Article ID: | iaor201527359 |
Volume: | 66 |
Issue: | 10 |
Start Page Number: | 1635 |
End Page Number: | 1645 |
Publication Date: | Oct 2015 |
Journal: | Journal of the Operational Research Society |
Authors: | French Simon |
Keywords: | stochastic processes, risk, fuzzy sets |
Uncertainty, its modelling and analysis have been discussed across many literatures including statistics and operational research, knowledge management and philosophy: (i) adherents to Bayesian approaches have usually argued that uncertainty should either be modelled by probabilities or resolved by discussion that clarifies meaning; (ii) some have followed Knight in distinguishing between contexts of risk and of uncertainty: the former admitting modelling and analysis through probability; the latter not; (iii) there are also host of approaches in the literatures stemming from Zadeh’s concept of a fuzzy set; (iv) theories of sense‐making in the philosophy and management literatures see knowledge and uncertainty as opposite extremes of human understanding and discuss the resolution of uncertainty accordingly.
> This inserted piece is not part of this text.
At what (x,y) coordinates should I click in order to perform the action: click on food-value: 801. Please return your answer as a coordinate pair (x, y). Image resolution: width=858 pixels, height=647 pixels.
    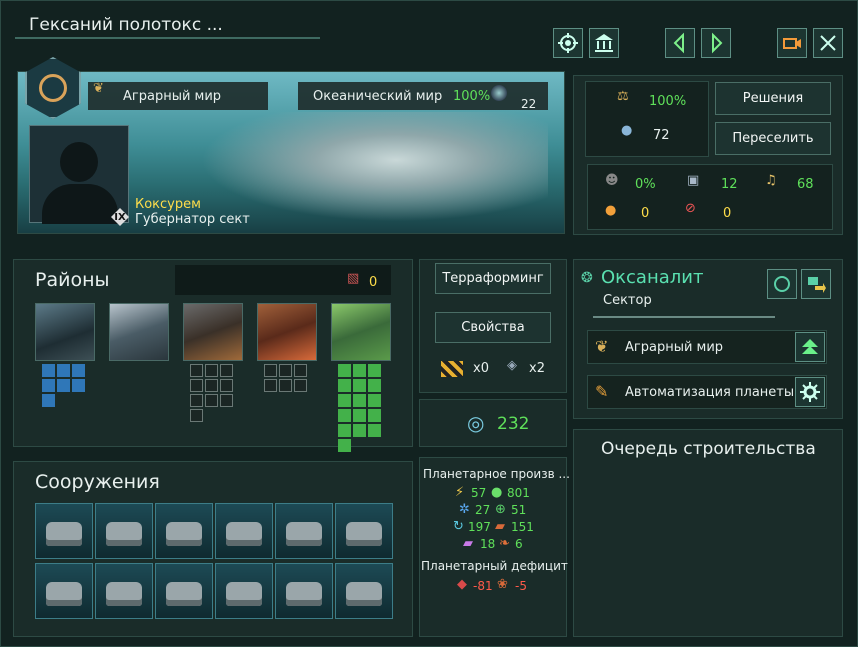
    Looking at the image, I should click on (518, 493).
Here I provide a personal perspective, taking a Bayesian stance. However, I adopt a softer position than conventional and recognise the concerns in other approaches. In particular, I use the Cynefin framework of decision contexts to reflect on processes of modelling and analysis in statistical, risk and decision analysis. The approach builds on several recent strands of discussion that argue for a convergence of qualitative scenario planning ideas and more quantitative approaches to analysis. I discuss how these suggestions and discussions relate to some earlier thinking on the methodology of modelling and, in particular, the concept of a ‘small world’ articulated by Savage.